Task directions: In the records below, find the line that contains "Image resolution: width=1080" and the line that contains "Given: Select the Free Transform tool". Set down exactly those lines and every line between them, and nothing more.

(Stored data)
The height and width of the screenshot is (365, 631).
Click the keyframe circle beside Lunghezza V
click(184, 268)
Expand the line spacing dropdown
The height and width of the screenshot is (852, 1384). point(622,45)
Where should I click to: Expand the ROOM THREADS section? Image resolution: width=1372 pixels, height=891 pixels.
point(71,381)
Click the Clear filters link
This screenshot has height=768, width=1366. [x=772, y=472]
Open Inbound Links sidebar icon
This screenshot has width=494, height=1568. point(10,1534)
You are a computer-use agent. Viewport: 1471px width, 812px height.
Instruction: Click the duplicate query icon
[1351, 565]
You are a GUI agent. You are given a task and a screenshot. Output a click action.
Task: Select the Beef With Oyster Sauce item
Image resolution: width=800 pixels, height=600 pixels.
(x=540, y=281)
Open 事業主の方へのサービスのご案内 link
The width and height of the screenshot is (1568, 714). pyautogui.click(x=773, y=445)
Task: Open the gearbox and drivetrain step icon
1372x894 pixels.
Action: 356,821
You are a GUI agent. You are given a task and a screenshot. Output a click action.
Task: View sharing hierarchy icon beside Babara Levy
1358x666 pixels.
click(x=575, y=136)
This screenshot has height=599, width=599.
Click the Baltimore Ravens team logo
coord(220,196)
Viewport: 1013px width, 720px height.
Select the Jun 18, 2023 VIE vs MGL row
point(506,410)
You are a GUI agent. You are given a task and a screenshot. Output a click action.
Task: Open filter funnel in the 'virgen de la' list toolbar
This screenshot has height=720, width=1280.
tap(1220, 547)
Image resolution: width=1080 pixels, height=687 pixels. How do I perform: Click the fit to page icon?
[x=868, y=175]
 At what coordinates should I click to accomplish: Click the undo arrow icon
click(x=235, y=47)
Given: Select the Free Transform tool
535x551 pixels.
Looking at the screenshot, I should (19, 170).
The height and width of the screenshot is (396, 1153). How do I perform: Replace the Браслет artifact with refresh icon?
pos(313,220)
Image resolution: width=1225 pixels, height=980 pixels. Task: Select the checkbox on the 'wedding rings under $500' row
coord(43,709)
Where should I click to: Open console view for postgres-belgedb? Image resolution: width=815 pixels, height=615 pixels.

Solution to the problem:
Image resolution: width=1080 pixels, height=687 pixels. How do I perform: Click the fit to page icon?
[x=868, y=175]
 At what coordinates should I click to accomplish: Click the undo arrow icon
click(x=235, y=47)
Given: Select the Free Transform tool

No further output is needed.